▶ [Written tasks]:
a) Summarize the forum thread about an item found for a dollar in two sentences.
b) Resume the forum thread about the one-dollar item from its last post.
--- begin Supplied passage ---
# Whats this worth



## lettheairout (Mar 11, 2008)

I found it for a $1.00. Is it worth more than that. And does anybody need it. Thought about buying it just to put on the shelf. I dont gig so no real use to me.









Sent from my SM-N920V using Tapatalk


----------



## John B. (Oct 2, 2007)

Sells new for about 10 bucks. 

Sent from my SM-G950U using Tapatalk


----------



## AdrenB (Jun 20, 2017)

We use them to gig rays, and the unfortunate flounder that moves enough for us to see him while cruising for rays


----------



## Jason (Oct 2, 2007)

Everyone has moved to SS but I'm like you---Ifin Ida seen it fer a buck, Ida bought it!


----------



## OHenry (Apr 28, 2011)

Don't see many killing tools for a buck. I'd have bought it too. I have one just like it.
--- end Supplied passage ---
--- begin Data entries ---
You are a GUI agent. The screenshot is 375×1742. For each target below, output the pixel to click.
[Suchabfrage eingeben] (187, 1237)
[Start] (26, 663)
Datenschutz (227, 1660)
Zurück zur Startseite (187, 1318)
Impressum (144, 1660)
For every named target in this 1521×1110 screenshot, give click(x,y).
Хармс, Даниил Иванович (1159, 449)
--- end Data entries ---
--- begin Data entries ---
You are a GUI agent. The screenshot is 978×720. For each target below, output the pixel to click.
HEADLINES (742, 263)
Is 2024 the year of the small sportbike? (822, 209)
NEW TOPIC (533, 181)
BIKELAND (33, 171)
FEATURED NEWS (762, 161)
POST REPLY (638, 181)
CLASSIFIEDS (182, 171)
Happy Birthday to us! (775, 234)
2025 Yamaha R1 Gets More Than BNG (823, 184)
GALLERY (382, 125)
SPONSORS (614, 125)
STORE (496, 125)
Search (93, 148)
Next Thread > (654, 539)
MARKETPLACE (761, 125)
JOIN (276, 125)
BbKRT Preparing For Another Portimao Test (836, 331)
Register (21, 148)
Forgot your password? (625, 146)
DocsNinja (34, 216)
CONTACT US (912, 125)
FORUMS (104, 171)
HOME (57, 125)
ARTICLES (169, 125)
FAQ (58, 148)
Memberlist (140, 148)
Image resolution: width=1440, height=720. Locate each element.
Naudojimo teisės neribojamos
--- end Data entries ---
▶ [Results for each task]:
a) A poster reports finding an item for $1.00, asks whether it is worth more and whether anyone needs it, and says that, not gigging, they might buy it only to put on a shelf. Replies note that it sells new for about 10 bucks, that some use such items to gig rays and any flounder they happen to see, and that although everyone has moved to SS, two respondents would have bought it for a buck too.

b)
----------



## lettheairout (Mar 11, 2008)

Maybe i will go back and get it just cause

Sent from my SM-N920V using Tapatalk


----------



## Splittine (Nov 24, 2007)

Definitely worth a dollar. I'd pay $50 to watch monkeys screw.


----------



## lettheairout (Mar 11, 2008)

Splittine said:


> Definitely worth a dollar. I'd pay $50 to watch monkeys screw.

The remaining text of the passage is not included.